A vingar a orientação anunciada, dentro de um ano o país estará mais pobre e a sua economia terá sido desarticulada. Pior ainda, a amargura e a desconfiança ter-se-ão apoderado dos corações, porque não é impunemente que se passa um rolo compressor sobre as legítimas expectativas das pessoas, suspendendo garantias, coarctando direitos e abolindo vínculos. Uma sociedade civilizada não é um acampamento que a todo o momento pode ser desmontado sem aviso prévio. A legitimidade dos sistemas políticos, económicos e sociais é sustentada pela crença na boa-fé de quem detém o poder aos mais variados níveis.

Não sobrevive por muito tempo a convivência pacífica numa sociedade cujas classes dirigentes alienam a confiança que nelas é depositada comportando-se de forma discricionária, atrabiliária e irresponsável.

Voltemos então á Constituição. Leis e contratos não precisam de ser longos quando se presume a boa-fé das partes. Havendo identificação com a letra da norma dispensa-se excessiva cautela com a sua letra.
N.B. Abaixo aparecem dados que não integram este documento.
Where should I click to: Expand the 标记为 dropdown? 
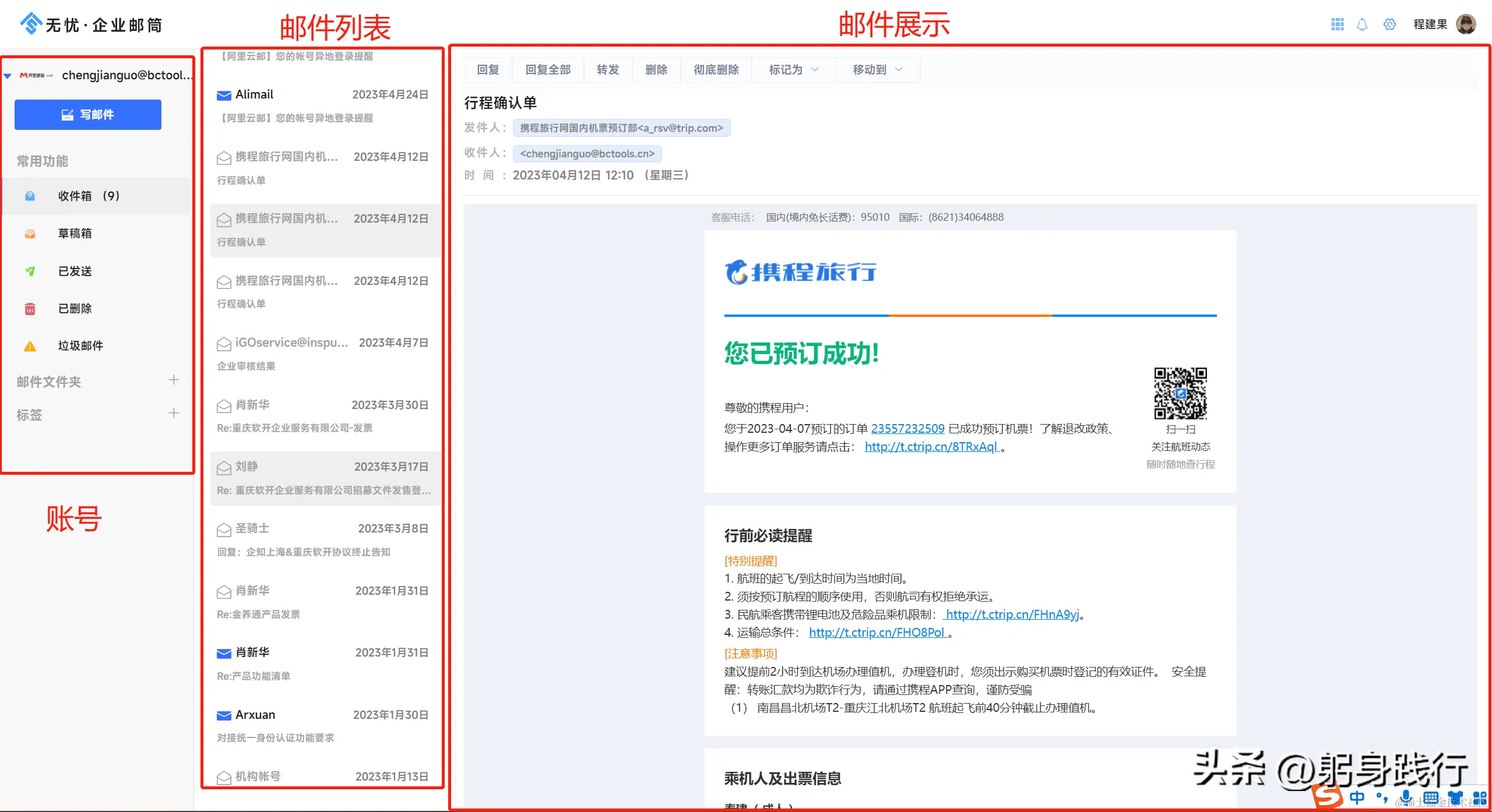tap(793, 70)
Doentia atenção ao pormenor e obsessiva preocupação em cobrir todas as possíveis ocorrências supervenientes são, pois, sintomas de desconfiança mútua.

Sou, por tudo isso, forçado a reconhecer a sabedoria dos constituintes de 1976 ao elaborarem um texto que, embora rebarbativo, dificulta a sua desvirtuação pelos derrotados de Abril que não se conformam. Tendo em conta a fragilidade das instituições, a podridão do sistema partidário e a escassez de figuras públicas respeitadas, é bem possível que só o Tribunal Constitucional consiga agora evitar a catástrofe.